Pull every line with the word "Open" out of the entries below.

--------------------

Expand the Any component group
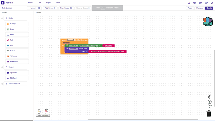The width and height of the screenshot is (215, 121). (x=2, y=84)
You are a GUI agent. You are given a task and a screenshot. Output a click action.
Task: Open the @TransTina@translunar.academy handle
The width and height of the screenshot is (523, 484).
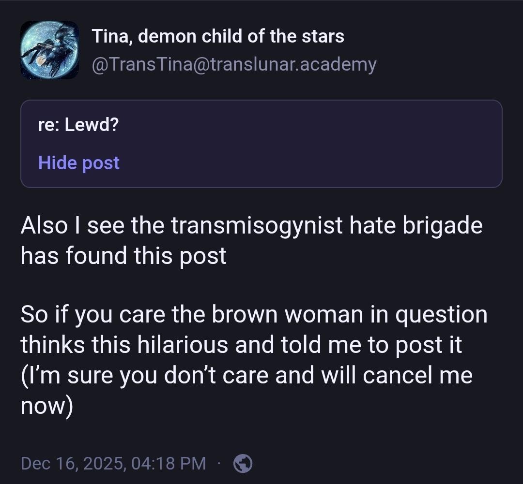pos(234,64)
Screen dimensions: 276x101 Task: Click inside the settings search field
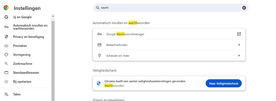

--------------------

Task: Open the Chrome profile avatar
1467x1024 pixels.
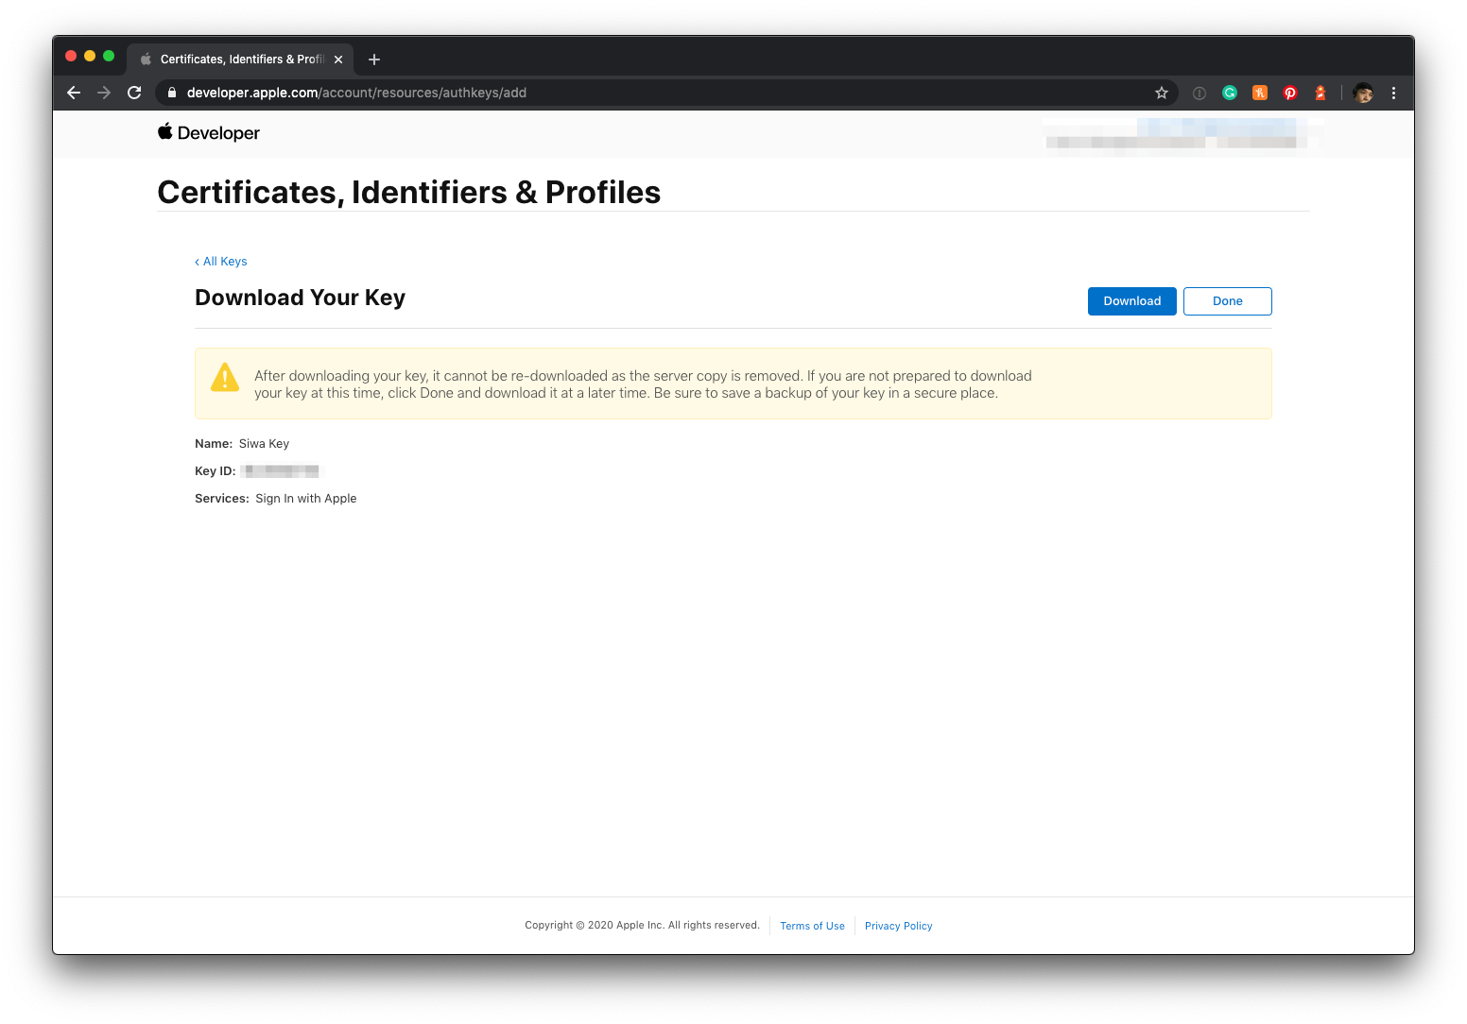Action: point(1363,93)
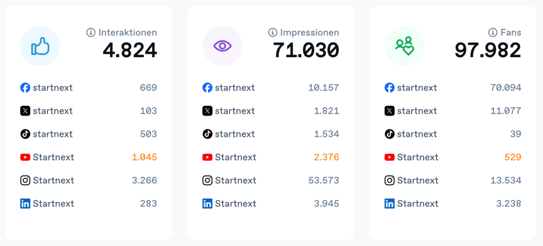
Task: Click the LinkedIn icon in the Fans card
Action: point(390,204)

--------------------

▶ [Response below]
Task: Open the @TransTina@translunar.academy handle
Task: Open the Chrome profile avatar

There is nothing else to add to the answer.